> _PROBLEM TO SOLVE_:
Please render everything in the records below from the line containing "This screenshot has width=1024, height=683." down to their end as a numbered list, skipping blank lines and leaving out the pictures.

[Rows showing where targets appear]
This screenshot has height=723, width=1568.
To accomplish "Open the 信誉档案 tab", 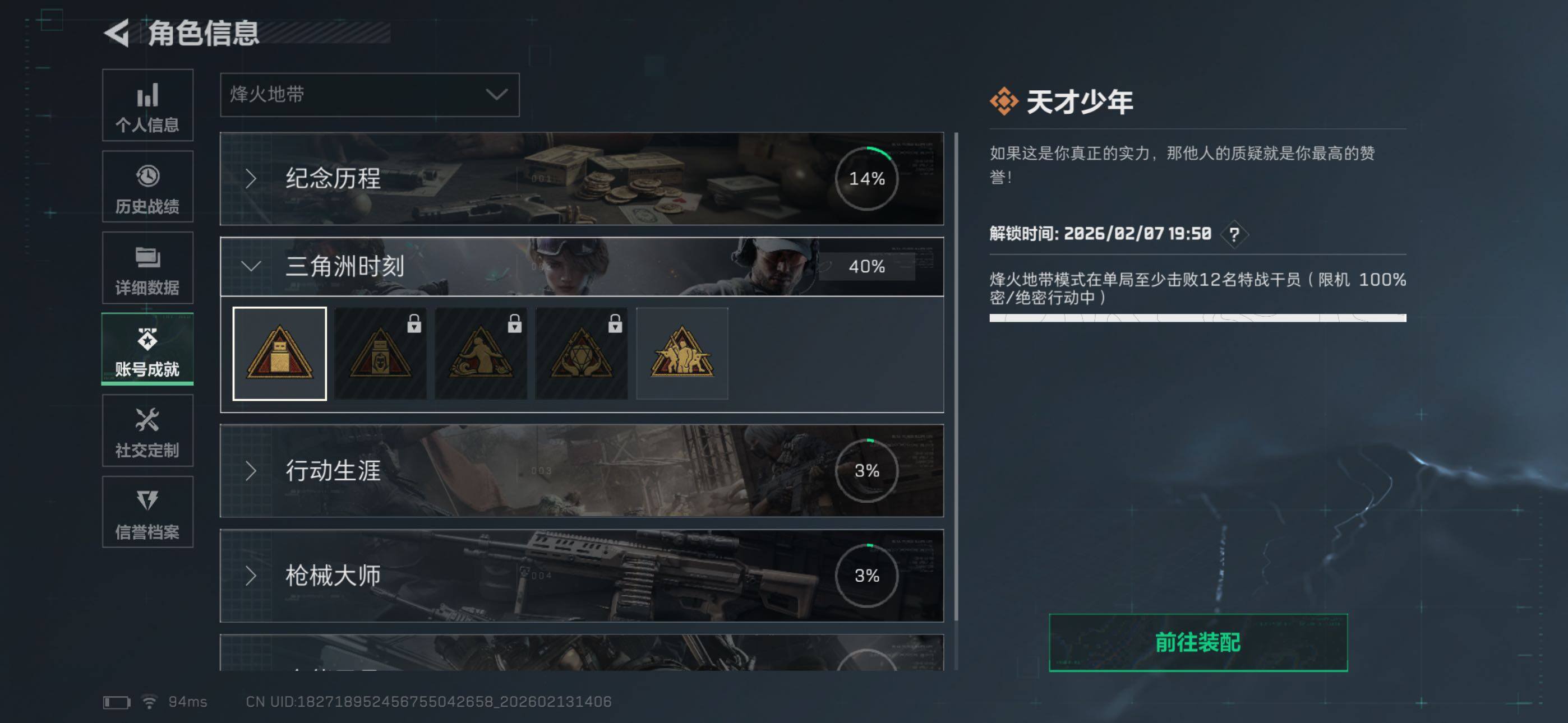I will [x=148, y=512].
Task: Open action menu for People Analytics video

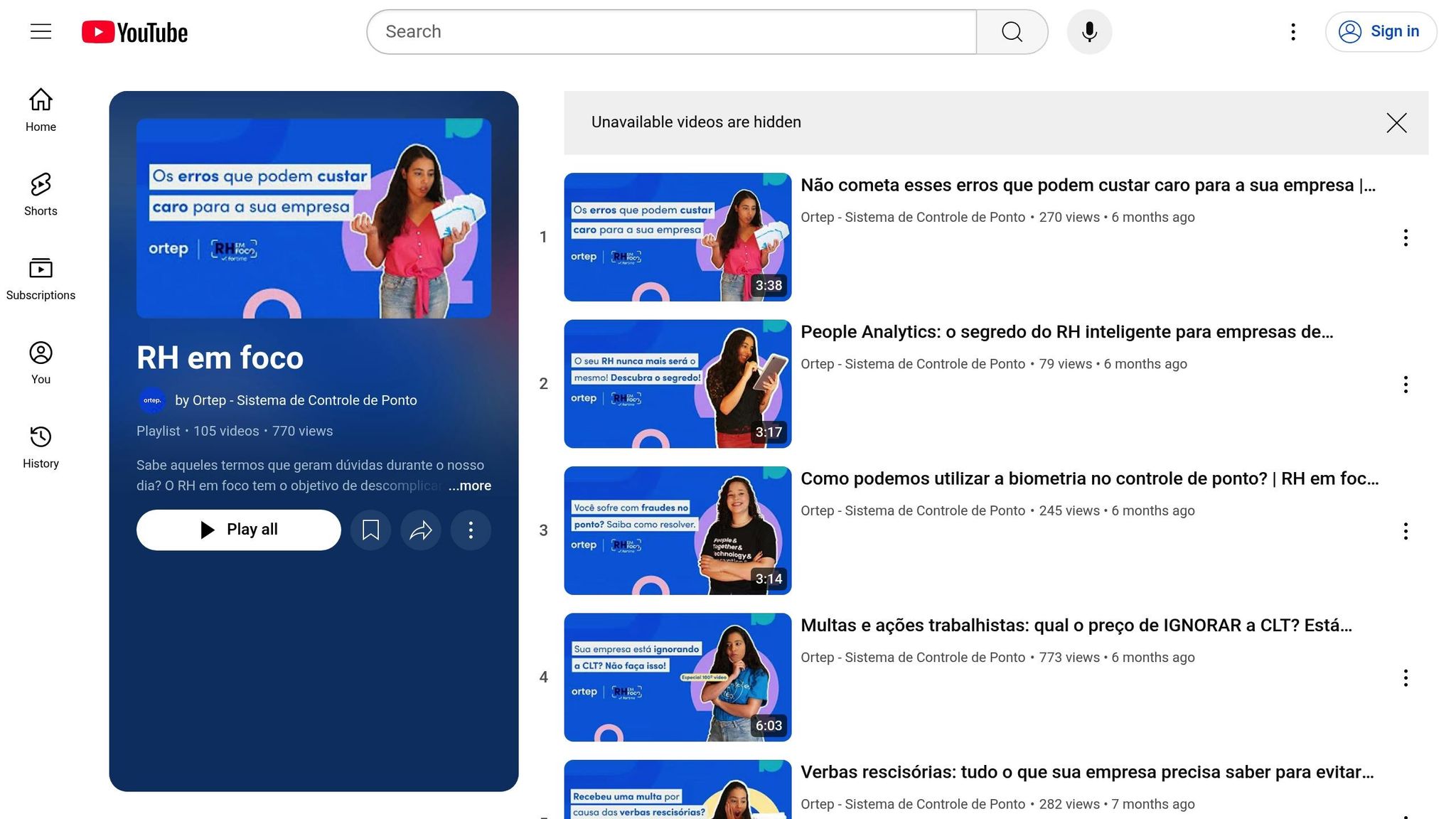Action: 1405,385
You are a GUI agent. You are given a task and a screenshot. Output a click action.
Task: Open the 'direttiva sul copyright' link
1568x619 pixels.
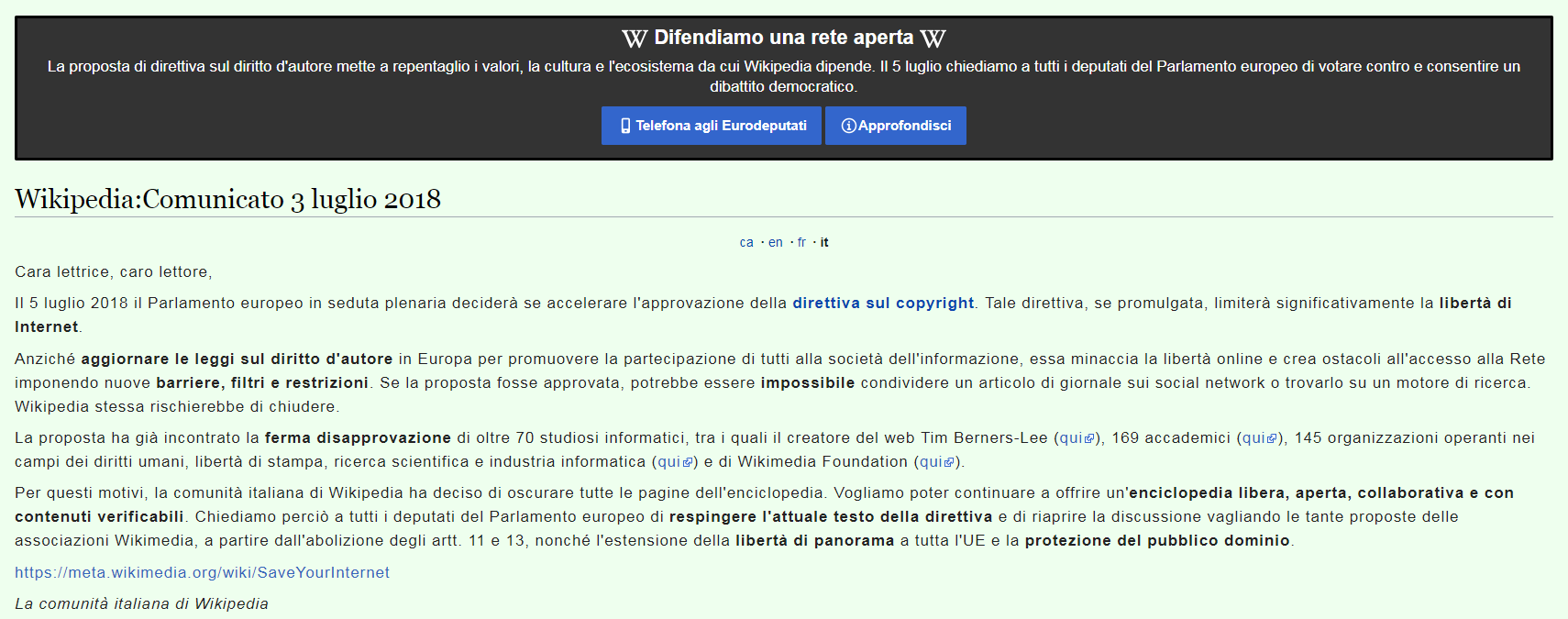point(883,304)
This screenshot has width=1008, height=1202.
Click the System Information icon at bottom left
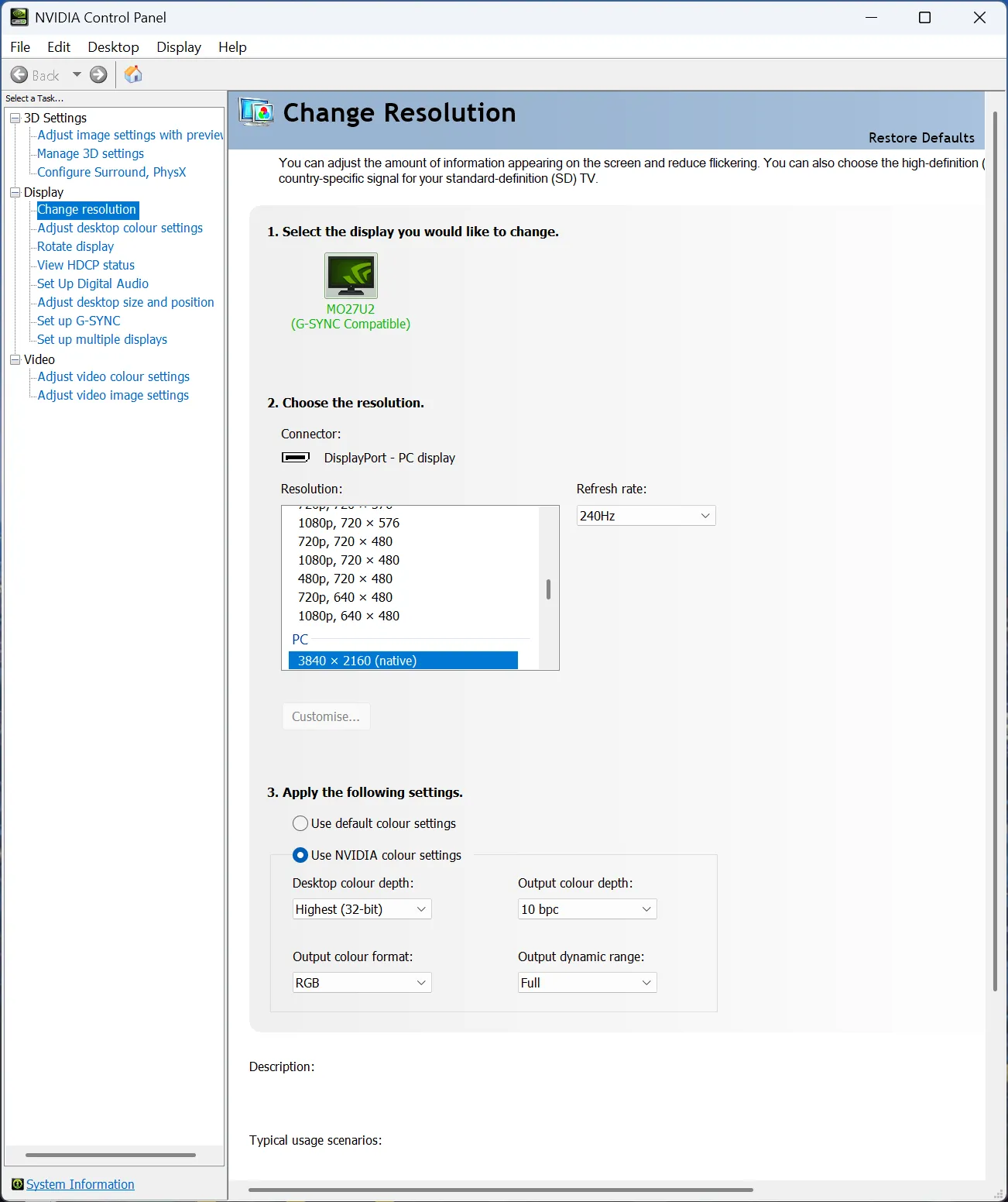click(17, 1184)
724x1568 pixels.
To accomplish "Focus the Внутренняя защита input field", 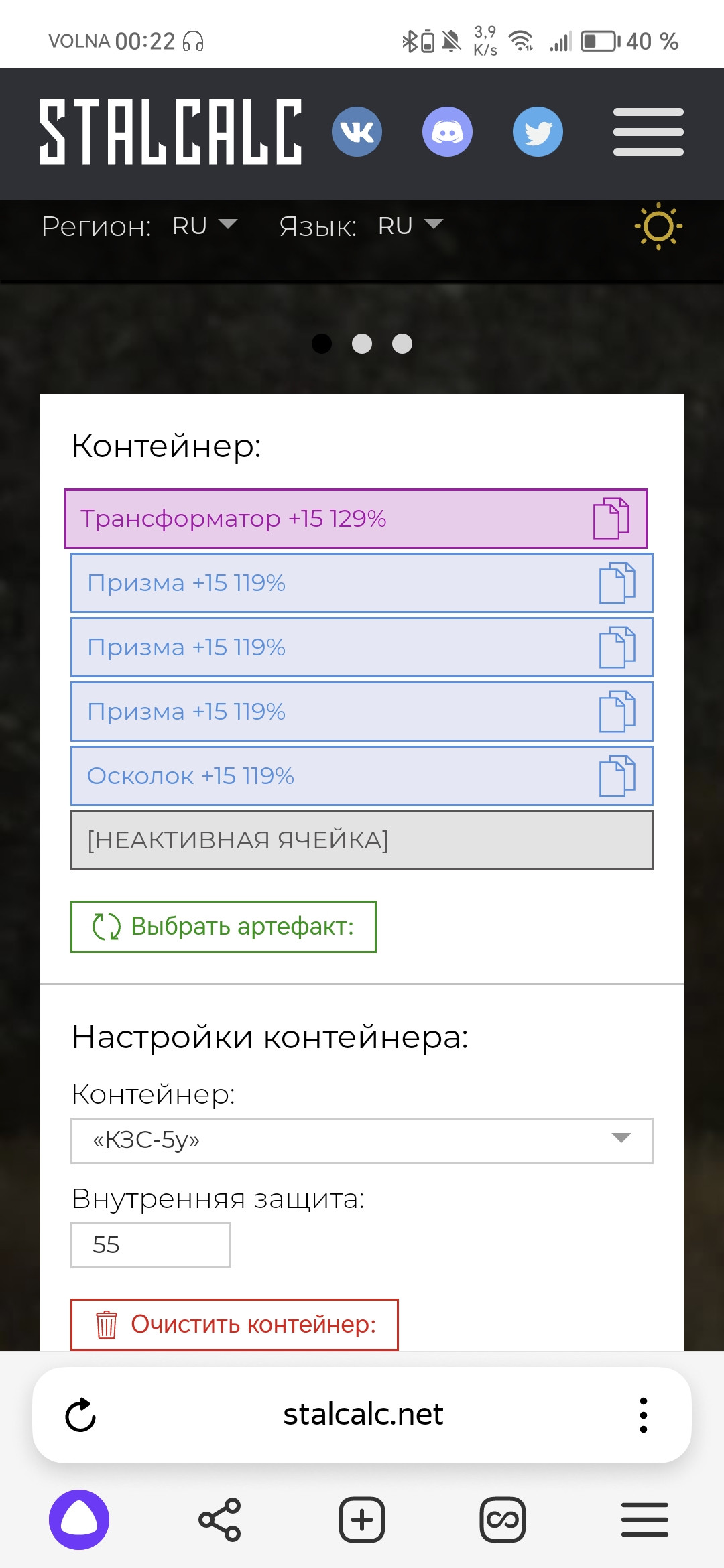I will (151, 1245).
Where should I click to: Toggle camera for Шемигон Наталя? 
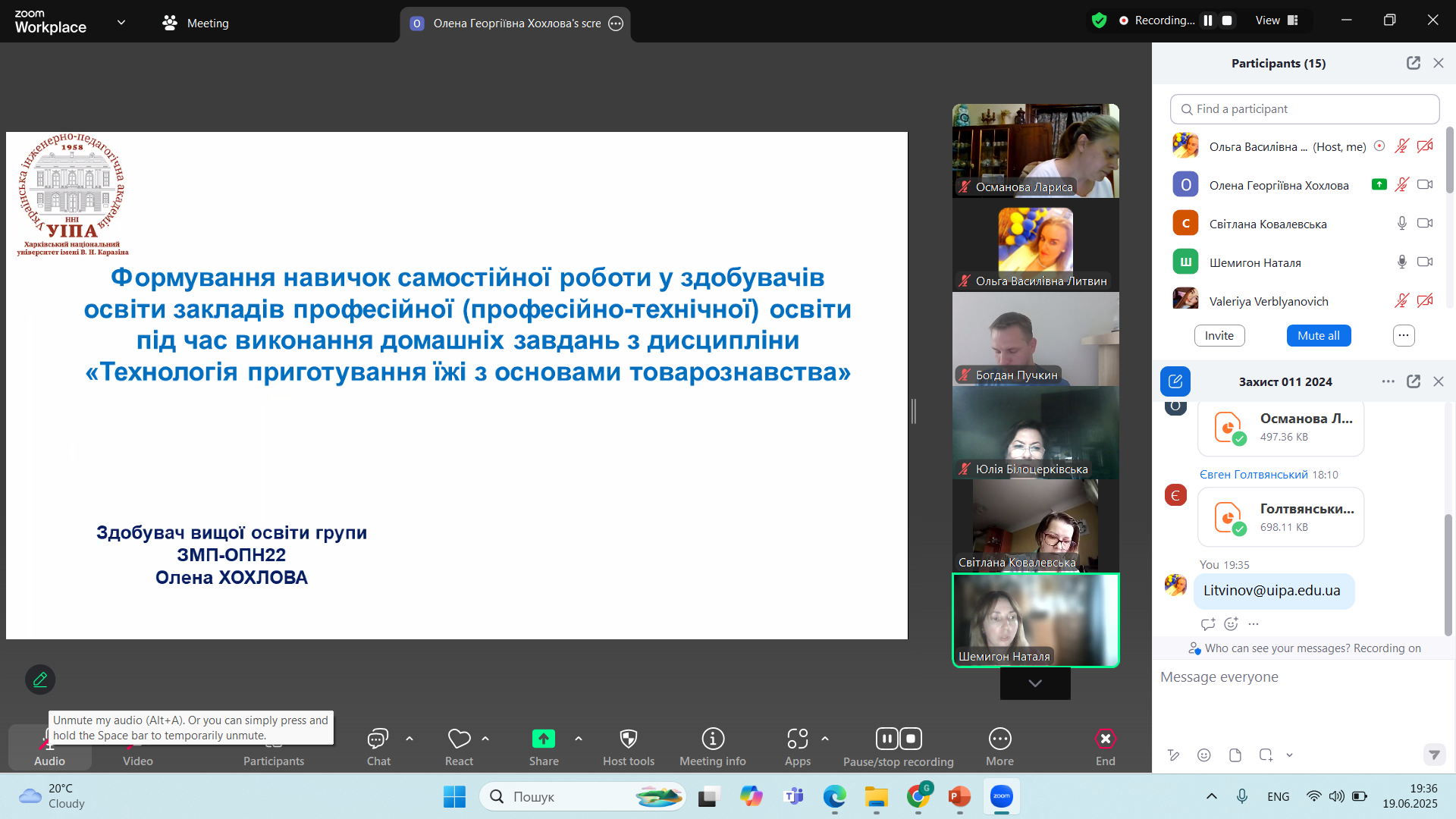[1425, 262]
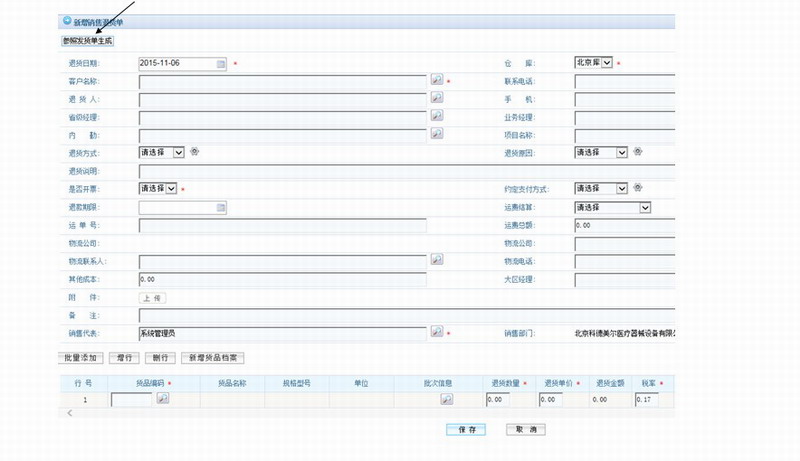Click the 参照发货单生成 button

pyautogui.click(x=88, y=41)
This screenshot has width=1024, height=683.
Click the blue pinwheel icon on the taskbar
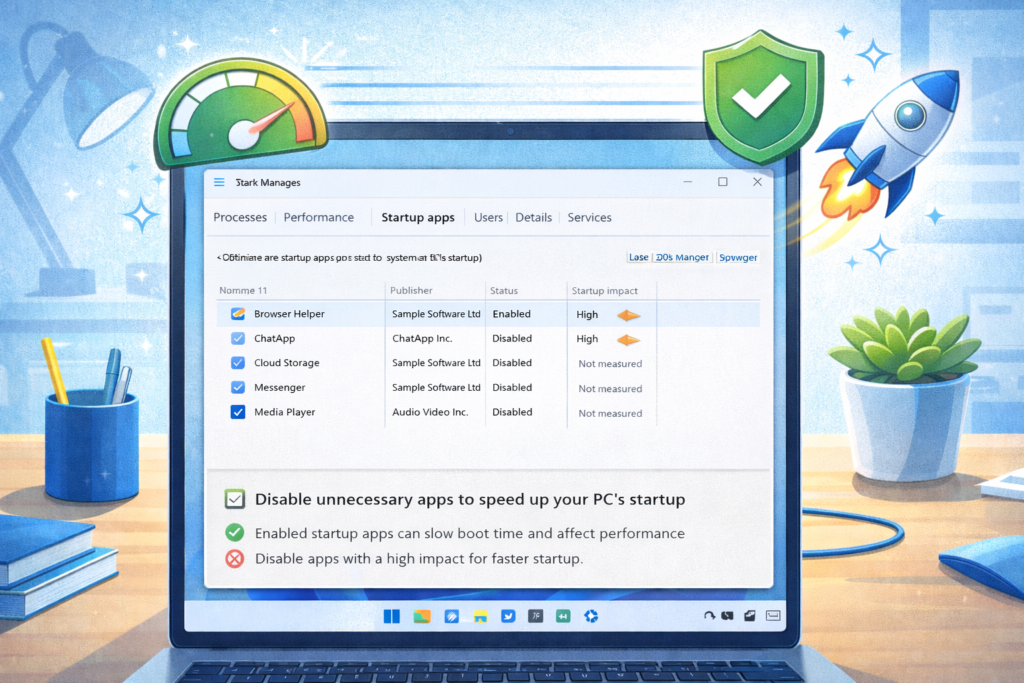pos(590,616)
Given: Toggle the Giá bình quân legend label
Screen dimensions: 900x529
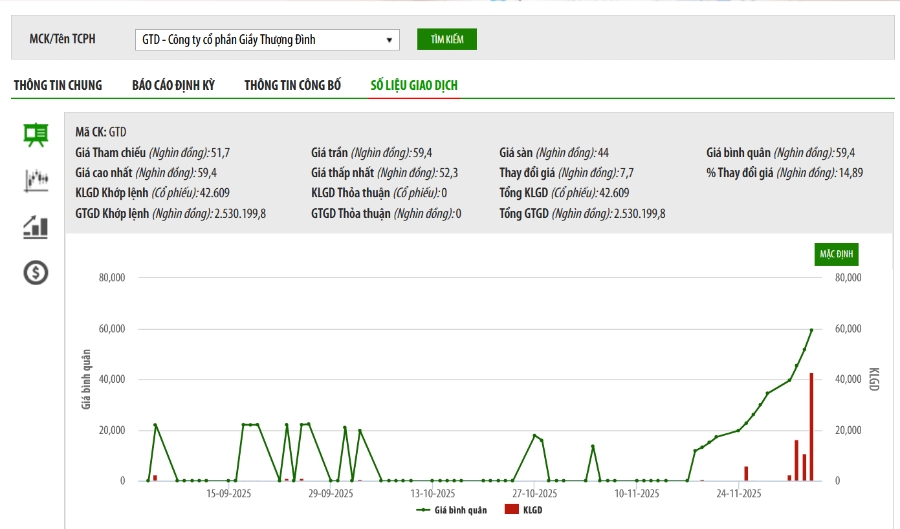Looking at the screenshot, I should click(461, 510).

> _SOLUTION FOR THIS EXERCISE_:
1. This screenshot has width=1024, height=683.
2. Click the blue pinwheel icon on the taskbar
3. pos(590,616)
4. Given: Toggle the Giá bình quân legend label
5. Screen dimensions: 900x529
6. Looking at the screenshot, I should click(461, 510).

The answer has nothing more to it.